Candi Tawangalun,
Buncitan, Sidoarjo
JEJAK SEJARAH
PETILASAN ARYA DAMAR
Mempelajari situs kuno selalu menarik. Entah dari segi kisah maupun
aspek mistis yang hampir selalu mengiringi. Namun yang lebih utama adalah bagaimana
menjaga kelestariannya sebagai warisan budaya masa lalu. Jangan sampai, kelak
kejayaan bangsa hanya tinggal cerita. Karena jika bukan kita siapa lagi akan
melestarikannya?
Kebosanan akan hiburan
yang mindstream, membawa salah
seorang kru Derap Desa (DD) menelusuri jejak sejarah yang nyaris terlupakan.
Candi Tawangalun menjadi salah satu objek sejarah yang ditawarkan rekan sesama
pekerja media kala itu. Alasannya sederhana, peninggalan kerajaan Majapahit ini
nyaris tidak tersentuh renovasi.
Beruntung, didepan
onggokan batu bata merah yang sebelumnya dikira sisa kontruksi tersebut
terdapat tulisan Candi Tawangalun dengan huruf kapital. Lengkap dengan deretan
kalimat undang-undang tentang pelestarian bangunan ataupun peninggalan sejarah.
Kalau tidak, barangkali tidak akan ada pengunjung yang tahu kalau bangunan
berundak itu adalah candi bersejarah.
Kondisi ini, tentu saja, sangat berbeda
dengan candi-candi yang umumnya masih banyak ditemui di sekitar
Sidoarjo. Candi Pari atau Sumur di Kec Porong, Sidoarjo misalnya. Kendati mengalami
kerusakan di beberapa bagian akibat termakan usia, tapi bentuk aslinya sebagai
sebuah candi masih dapat disaksikan.

Tugas Anda —
1. Menurut teks bacaan, Candi Tawangalun merupakan peninggalan kerajaan apa?
2. Bagaimana kalimat "Mempelajari situs kuno selalu menarik." dari teks bacaan diterjemahkan ke dalam bahasa Inggris?
3. Nama tempat apa saja (desa, kecamatan, atau kabupaten) yang disebut dalam teks bacaan? Sebutkan semuanya.
Data yang disediakan berasal dari sumber lain.

Data yang Disediakan —
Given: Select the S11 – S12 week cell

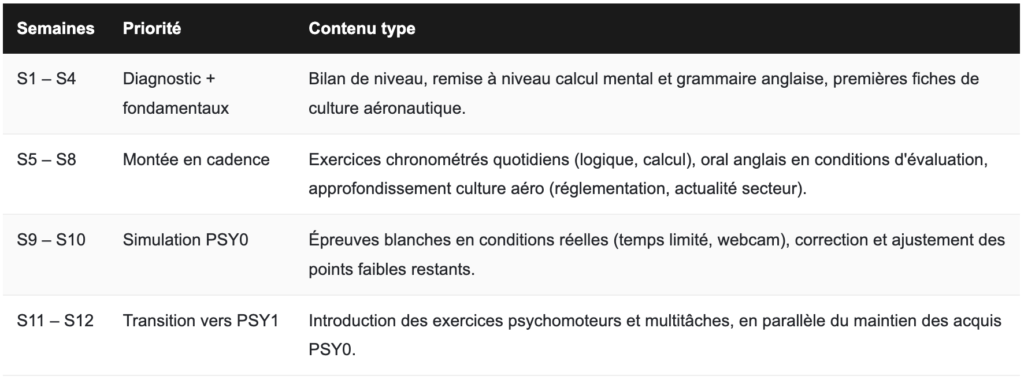Looking at the screenshot, I should (x=55, y=321).
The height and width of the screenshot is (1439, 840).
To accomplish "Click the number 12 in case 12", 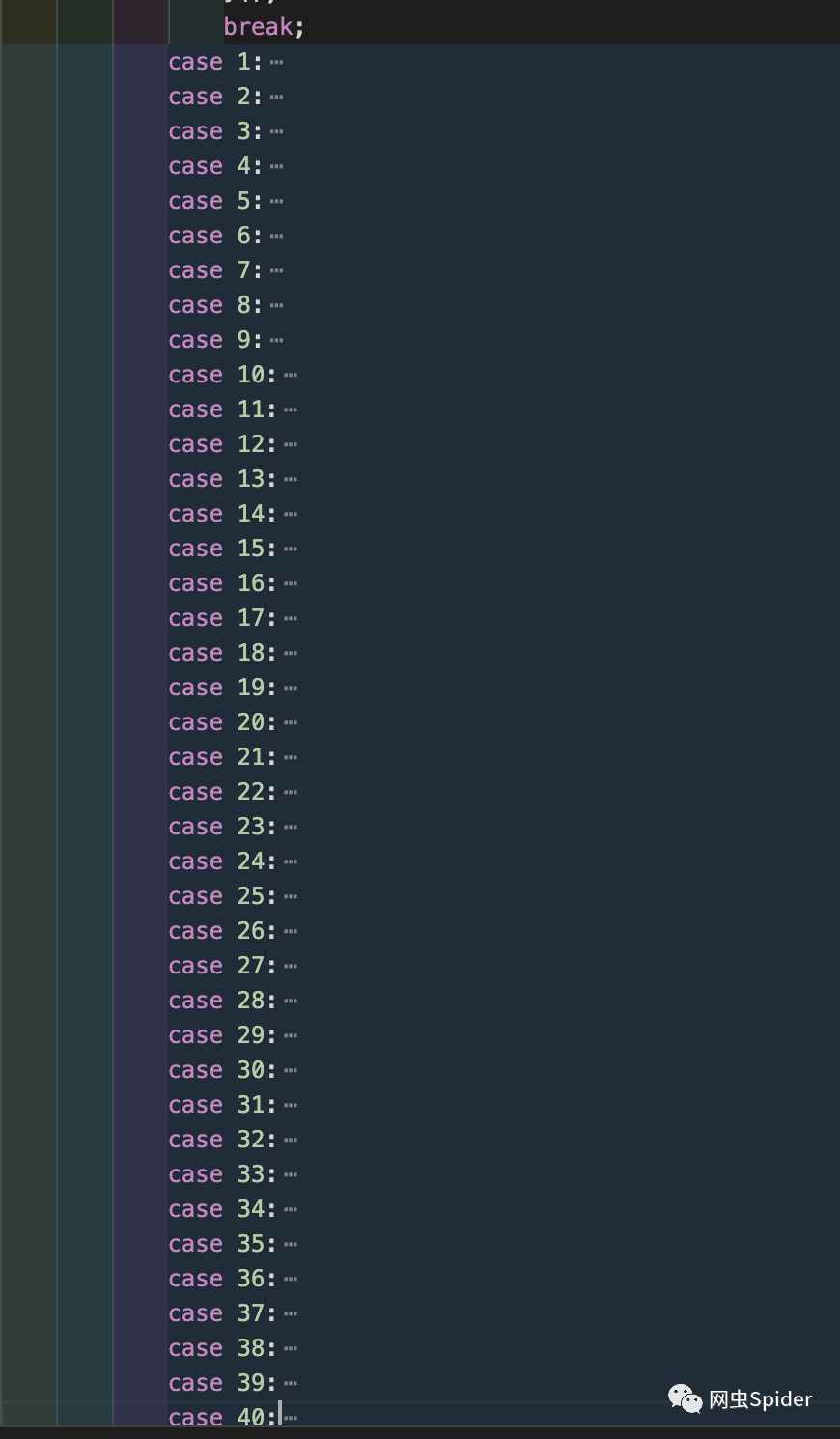I will pos(251,444).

Jawaban Tugas —
1. Kerajaan Majapahit.

2. Studying ancient sites is always interesting.

3. Buncitan, Sidoarjo, Porong